Avec le lancement de son initiative pour la transparence du financement des partis politiques, le PS a clairement pris position pour une politique propre. De dépendre maintenant de l'argent d'entreprises serait complètement contraire à cet objectif. Nous avons décidé de lancer une initiative pour la transparence car nous voulons savoir à quels intérêts sont inféodés les partis de droites. Pour permettre à la population de constater qu'ils alignent leurs politiques à ce que leurs ordonnent leurs donateurs.

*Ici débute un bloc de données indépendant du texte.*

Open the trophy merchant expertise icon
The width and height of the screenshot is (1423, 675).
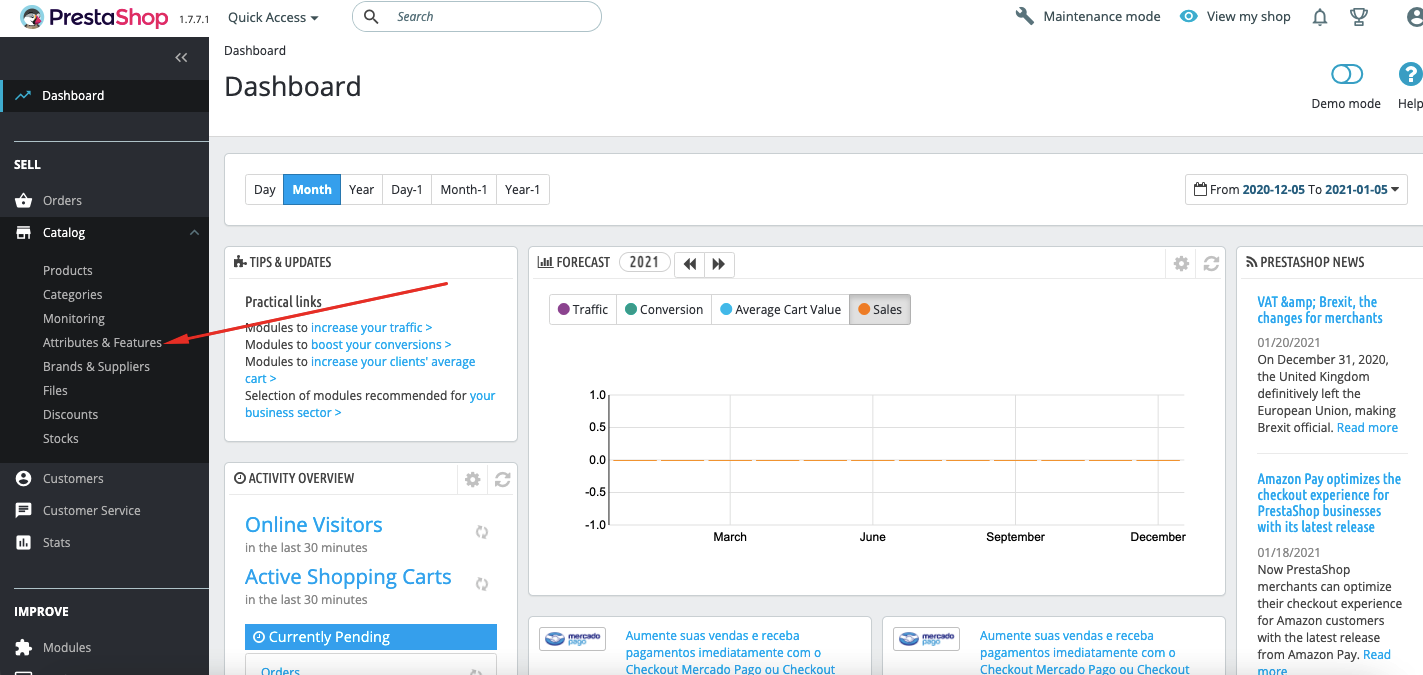tap(1359, 17)
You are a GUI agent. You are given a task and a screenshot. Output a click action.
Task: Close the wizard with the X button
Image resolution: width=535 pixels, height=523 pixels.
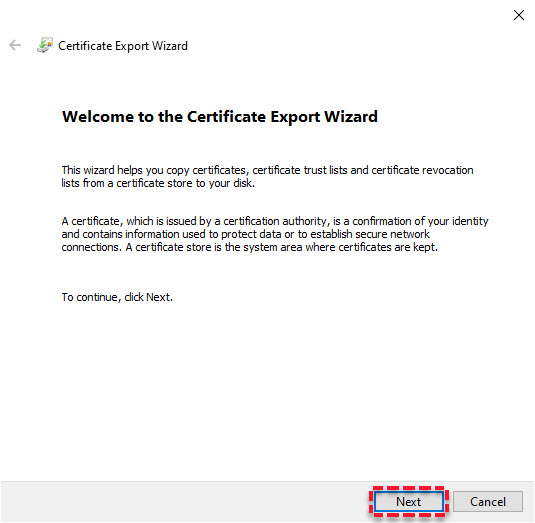(519, 15)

L'Initiative pour la transparence ne déclenchera pas de prise de conscience, si le PS reçoit les dons de ces mêmes donateurs. Ce jeu de corruption deviendrait un „business as usual“ de la politique. Quant à la motivation qu'une personne peut encore trouver à faire un don de 50 francs à une organisation qui touche dix mille fois cela d'une banque, c'est une autre question.

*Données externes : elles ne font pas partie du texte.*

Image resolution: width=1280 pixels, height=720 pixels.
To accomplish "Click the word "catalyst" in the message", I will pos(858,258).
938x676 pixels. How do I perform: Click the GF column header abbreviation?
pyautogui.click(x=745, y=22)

Evidemment, le problème de la corruption de la politique ne sera pas résolu par notre refus des dons des banques. La Suisse reste, dans ce qui touche au financement de la politique, une république bananière. Les partis bourgeois se laissent de plus en plus acheter. L'initiative pour la transparence peut, ici, aider à pointer du doigt les dépendances et à rendre transparente notre démocratie. Mais, elle ne peut pas empêcher le pouvoir excessif des multinationales sur la politique. Mais alors que faire? La prochaine étape importante serait la lutte pour le financement public des partis politiques et l'interdiction des dons trop importants. Il ne s’agit pas que de rendre tous les partis égaux en matière de finances, mais aussi de les limiter, pour que les partis gagnent les votations par les idées plutôt que par l'argent. Ce serait le chemin vers une véritable démocratie, ou les égaux décident ensemble de leur avenir commun. Le sauvetage de la démocratie de la corruption par plus de corruption serait d'une part impossible et d'autre part une capitulation indigne du PS.